Bir yıl kadar önce, 6 Nisan 2017’de Adalet Bakanlığı bir
kitapçık hazırlatıp “terör davaları”na bakan yargıç ve savcılara
dağıtmış. Benim haberim yoktu. Sanırım sizin de yoktu. Çünkü
gazetelere konu olmamış, TV’lerin ana ve ara haber bültenlerinde
varlığından bile söz edilmemiş.
Bilinse, kamuoyuna açıklanmış olsa fırtınalar kopardı. Demokrasinin
egemen olduğu, hukuk devletinin sahiden var olduğu herhangi bir
ülkede fırtınayla yetinilmez en azından Adalet Bakanı koltuğundan
olurdu; hatta hükümet istifa etmek zorunda kalır ve buna kimse
şaşırmazdı.
Önceki gün CHP lideri Kemal Kılıçdaroğlu’nun grup
konuşmasında gün ışığına kavuştu. Kılıçdaroğlu kürsüden kitapçığı
da gösterdi.
Kitapçık, hukukun göre göre ırzına geçildiğini kanıtlayan,
bağımsız yargı kavramının cenaze namazının
kılındığını belgeleyen örneklerle dolu. Hepsini aktaramam. Ancak bu
yazıda içlerinden en korkuncunu seçtim.
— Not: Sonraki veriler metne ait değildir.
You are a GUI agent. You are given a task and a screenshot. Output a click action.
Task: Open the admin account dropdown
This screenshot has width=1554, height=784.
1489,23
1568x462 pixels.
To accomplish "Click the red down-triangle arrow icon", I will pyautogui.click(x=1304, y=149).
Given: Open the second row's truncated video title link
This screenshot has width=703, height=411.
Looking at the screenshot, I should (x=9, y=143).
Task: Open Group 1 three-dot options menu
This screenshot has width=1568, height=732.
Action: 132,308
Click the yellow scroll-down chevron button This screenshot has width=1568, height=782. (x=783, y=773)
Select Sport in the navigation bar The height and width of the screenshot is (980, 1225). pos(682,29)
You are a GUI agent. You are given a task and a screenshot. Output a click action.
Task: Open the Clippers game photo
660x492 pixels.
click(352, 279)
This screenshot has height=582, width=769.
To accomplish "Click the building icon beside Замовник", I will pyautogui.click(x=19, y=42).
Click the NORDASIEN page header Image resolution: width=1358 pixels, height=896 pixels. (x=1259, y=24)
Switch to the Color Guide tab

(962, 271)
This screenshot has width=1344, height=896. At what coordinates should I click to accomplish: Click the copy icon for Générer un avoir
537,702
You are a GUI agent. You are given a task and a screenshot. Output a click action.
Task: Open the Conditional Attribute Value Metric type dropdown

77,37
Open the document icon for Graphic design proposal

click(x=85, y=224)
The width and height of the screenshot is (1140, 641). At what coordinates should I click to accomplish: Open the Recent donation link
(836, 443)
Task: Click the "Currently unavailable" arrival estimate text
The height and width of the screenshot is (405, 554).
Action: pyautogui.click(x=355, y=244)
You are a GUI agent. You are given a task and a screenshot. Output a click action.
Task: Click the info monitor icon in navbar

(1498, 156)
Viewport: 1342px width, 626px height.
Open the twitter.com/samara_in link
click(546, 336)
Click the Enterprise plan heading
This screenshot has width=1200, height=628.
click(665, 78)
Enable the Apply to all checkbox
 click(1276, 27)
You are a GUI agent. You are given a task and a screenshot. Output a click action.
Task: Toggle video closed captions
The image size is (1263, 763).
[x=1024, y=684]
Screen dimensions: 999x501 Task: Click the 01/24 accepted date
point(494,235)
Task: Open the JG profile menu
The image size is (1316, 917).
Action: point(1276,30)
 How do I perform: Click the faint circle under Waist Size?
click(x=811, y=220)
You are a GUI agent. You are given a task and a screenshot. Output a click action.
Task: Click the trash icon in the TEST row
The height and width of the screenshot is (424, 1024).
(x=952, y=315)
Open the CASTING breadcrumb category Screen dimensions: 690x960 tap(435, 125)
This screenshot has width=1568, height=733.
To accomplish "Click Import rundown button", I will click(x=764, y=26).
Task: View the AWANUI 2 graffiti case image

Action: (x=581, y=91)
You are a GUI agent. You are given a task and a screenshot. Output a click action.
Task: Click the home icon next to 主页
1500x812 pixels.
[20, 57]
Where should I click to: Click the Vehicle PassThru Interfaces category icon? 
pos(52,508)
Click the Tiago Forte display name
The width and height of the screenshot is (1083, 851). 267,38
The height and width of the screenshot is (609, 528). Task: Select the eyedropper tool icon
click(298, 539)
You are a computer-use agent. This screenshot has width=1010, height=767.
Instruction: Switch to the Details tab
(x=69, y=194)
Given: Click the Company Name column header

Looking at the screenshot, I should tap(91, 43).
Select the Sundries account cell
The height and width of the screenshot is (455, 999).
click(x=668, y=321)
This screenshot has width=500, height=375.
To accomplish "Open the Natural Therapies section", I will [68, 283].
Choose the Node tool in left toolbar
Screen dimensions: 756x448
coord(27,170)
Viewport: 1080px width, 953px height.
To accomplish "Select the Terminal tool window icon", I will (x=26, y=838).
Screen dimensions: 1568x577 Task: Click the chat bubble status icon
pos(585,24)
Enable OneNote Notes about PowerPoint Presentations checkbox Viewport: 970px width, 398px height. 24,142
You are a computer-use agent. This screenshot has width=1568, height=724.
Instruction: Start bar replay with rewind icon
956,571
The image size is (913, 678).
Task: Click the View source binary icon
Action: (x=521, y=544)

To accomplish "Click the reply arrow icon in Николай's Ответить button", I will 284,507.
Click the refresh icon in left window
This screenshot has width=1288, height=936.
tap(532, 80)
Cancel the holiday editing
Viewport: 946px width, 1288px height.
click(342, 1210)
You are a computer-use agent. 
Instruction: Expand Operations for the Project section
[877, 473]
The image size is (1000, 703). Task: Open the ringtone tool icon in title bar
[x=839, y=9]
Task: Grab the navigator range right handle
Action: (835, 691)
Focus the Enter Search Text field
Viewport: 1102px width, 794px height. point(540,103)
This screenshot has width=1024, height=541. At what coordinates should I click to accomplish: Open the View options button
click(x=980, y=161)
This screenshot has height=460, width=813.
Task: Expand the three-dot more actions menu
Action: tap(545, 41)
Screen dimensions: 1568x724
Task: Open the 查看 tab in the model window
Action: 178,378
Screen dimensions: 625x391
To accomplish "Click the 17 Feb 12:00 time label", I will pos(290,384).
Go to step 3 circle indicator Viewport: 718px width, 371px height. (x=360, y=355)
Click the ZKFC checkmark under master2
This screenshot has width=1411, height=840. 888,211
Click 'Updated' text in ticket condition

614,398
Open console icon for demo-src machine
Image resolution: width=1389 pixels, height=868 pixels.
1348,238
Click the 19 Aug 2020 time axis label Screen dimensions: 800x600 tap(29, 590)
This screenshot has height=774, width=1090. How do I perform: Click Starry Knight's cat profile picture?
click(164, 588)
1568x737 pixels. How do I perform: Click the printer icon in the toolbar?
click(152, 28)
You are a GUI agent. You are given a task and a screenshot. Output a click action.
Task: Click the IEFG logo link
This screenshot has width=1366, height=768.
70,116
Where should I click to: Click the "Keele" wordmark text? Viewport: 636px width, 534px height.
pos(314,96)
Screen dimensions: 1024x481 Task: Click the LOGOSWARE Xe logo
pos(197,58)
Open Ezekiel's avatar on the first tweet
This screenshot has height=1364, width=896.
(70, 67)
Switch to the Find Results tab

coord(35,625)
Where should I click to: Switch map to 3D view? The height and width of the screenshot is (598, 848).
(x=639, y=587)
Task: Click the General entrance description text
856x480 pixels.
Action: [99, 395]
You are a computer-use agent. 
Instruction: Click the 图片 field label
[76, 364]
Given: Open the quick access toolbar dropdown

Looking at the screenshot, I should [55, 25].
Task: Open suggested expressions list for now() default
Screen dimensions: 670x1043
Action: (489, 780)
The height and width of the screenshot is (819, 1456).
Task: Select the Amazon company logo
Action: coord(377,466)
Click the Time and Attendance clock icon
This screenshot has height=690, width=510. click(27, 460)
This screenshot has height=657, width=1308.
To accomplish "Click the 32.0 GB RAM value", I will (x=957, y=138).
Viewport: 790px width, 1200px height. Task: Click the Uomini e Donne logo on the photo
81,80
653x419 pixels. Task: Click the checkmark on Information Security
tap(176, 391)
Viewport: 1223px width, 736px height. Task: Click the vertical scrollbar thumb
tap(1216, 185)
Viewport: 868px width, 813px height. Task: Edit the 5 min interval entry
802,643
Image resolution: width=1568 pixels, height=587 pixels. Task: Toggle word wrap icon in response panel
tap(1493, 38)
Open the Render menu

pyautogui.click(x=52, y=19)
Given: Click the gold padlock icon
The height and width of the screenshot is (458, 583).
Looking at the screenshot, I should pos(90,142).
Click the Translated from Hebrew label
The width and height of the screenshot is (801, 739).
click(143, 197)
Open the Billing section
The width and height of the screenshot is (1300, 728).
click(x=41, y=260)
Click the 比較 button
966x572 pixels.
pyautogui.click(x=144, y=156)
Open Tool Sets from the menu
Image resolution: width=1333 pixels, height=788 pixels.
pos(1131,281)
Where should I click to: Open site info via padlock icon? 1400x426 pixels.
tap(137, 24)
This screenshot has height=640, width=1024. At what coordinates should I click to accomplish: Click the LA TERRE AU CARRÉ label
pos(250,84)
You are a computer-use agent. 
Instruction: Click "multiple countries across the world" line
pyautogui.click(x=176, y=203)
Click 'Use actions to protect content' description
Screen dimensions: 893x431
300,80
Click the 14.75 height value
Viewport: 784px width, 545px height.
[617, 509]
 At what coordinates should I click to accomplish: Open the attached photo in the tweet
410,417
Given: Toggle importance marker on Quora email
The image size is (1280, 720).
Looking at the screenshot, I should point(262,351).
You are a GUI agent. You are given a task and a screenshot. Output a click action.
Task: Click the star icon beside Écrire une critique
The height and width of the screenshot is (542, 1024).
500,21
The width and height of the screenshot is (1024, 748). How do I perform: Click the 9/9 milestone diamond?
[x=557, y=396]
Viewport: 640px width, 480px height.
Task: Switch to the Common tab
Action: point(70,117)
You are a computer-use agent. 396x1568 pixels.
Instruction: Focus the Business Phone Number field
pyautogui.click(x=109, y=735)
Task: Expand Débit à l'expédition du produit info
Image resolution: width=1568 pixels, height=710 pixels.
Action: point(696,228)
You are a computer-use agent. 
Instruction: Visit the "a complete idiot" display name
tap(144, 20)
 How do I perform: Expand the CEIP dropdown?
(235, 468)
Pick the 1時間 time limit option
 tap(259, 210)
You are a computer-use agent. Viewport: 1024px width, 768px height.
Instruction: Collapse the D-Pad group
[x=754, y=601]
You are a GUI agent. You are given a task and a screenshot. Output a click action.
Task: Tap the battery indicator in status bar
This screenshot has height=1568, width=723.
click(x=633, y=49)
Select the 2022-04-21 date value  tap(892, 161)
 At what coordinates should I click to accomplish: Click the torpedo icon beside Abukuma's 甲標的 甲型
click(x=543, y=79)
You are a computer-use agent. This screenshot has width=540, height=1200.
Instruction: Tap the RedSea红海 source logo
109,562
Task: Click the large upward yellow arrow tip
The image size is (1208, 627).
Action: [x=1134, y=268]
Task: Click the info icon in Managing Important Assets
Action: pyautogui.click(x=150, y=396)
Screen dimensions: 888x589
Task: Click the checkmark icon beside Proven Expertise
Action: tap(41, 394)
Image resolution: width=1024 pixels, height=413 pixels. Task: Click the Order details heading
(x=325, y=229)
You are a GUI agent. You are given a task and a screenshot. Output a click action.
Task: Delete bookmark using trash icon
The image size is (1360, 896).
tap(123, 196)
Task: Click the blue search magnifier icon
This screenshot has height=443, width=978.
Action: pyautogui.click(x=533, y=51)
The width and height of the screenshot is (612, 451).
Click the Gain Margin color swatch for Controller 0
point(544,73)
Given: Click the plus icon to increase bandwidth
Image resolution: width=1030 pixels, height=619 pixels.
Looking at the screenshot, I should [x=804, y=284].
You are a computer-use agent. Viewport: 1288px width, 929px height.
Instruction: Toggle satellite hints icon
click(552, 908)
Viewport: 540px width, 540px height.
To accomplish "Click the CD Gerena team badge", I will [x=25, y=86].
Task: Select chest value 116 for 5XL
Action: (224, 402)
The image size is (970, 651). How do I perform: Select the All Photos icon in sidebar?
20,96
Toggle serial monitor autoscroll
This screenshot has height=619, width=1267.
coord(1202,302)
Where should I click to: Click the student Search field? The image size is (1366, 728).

Aynen
aktarıyorum:
“... Tahliye konusunda HSYK ile mutlaka istişarede
bulunduktan sonra, irade olunacaktır...”
Bu berbat Türkçeye takılmayın.
Ama içeriği üstünde birkaç dakikacık düşünün ve korkun, çok
korkun...
Bu savcılara açık bir talimattır:
“Bir sanık için tahliye kararı verilmesini istemeden önce HSYK ile
görüşün, oraya danışın, orası uygun bulursa tahliye talebinde
bulunun” deniyor.
Bu yargıçlara açık bir talimattır:
“Bir sanık için tahliye kararı verilmeden önce HSYK ile görüşün,
oraya danışın, tahliye kararını orası uygun bulursa verin”
deniliyor.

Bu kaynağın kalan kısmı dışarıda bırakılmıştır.